= Problem to work on =
The full set of entries should be repeated without a single change.

[Records from a data source]
--------------------
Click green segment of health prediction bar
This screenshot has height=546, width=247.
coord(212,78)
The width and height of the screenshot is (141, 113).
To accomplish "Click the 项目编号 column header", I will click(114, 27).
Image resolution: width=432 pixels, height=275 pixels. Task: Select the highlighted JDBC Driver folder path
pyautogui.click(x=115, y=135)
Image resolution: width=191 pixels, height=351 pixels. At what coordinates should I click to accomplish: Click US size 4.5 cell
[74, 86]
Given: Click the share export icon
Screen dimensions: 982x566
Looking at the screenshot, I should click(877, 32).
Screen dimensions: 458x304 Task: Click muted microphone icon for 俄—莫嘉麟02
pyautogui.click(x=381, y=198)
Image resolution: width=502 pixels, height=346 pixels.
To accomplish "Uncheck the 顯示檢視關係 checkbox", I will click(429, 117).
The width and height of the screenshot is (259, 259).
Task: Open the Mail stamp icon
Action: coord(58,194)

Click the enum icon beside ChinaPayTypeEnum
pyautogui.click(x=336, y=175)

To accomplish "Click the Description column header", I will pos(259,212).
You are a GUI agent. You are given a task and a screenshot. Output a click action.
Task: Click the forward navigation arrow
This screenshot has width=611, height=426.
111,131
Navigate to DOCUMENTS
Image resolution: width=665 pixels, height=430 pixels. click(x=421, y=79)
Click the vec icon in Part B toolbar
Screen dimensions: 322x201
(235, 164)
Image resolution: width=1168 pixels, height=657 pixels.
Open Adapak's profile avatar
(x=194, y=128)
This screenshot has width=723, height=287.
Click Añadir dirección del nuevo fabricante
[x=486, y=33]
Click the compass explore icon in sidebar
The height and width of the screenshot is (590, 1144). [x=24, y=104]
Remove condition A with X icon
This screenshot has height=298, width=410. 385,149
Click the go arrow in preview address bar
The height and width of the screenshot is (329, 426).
--------------------
= Answer to the exercise =
Click green segment of health prediction bar
This screenshot has height=546, width=247.
coord(212,78)
The width and height of the screenshot is (141, 113).
To accomplish "Click the 项目编号 column header", I will click(114, 27).
Image resolution: width=432 pixels, height=275 pixels. Task: Select the highlighted JDBC Driver folder path
pyautogui.click(x=115, y=135)
Image resolution: width=191 pixels, height=351 pixels. At what coordinates should I click to accomplish: Click US size 4.5 cell
[74, 86]
Given: Click the share export icon
Screen dimensions: 982x566
Looking at the screenshot, I should click(877, 32).
Screen dimensions: 458x304 Task: Click muted microphone icon for 俄—莫嘉麟02
pyautogui.click(x=381, y=198)
Image resolution: width=502 pixels, height=346 pixels.
To accomplish "Uncheck the 顯示檢視關係 checkbox", I will click(429, 117).
The width and height of the screenshot is (259, 259).
Task: Open the Mail stamp icon
Action: coord(58,194)

Click the enum icon beside ChinaPayTypeEnum
pyautogui.click(x=336, y=175)

To accomplish "Click the Description column header", I will pos(259,212).
You are a GUI agent. You are given a task and a screenshot. Output a click action.
Task: Click the forward navigation arrow
This screenshot has width=611, height=426.
111,131
Navigate to DOCUMENTS
Image resolution: width=665 pixels, height=430 pixels. click(x=421, y=79)
Click the vec icon in Part B toolbar
Screen dimensions: 322x201
(235, 164)
Image resolution: width=1168 pixels, height=657 pixels.
Open Adapak's profile avatar
(x=194, y=128)
This screenshot has width=723, height=287.
Click Añadir dirección del nuevo fabricante
[x=486, y=33]
Click the compass explore icon in sidebar
The height and width of the screenshot is (590, 1144). [x=24, y=104]
Remove condition A with X icon
This screenshot has height=298, width=410. 385,149
Click the go arrow in preview address bar
The height and width of the screenshot is (329, 426).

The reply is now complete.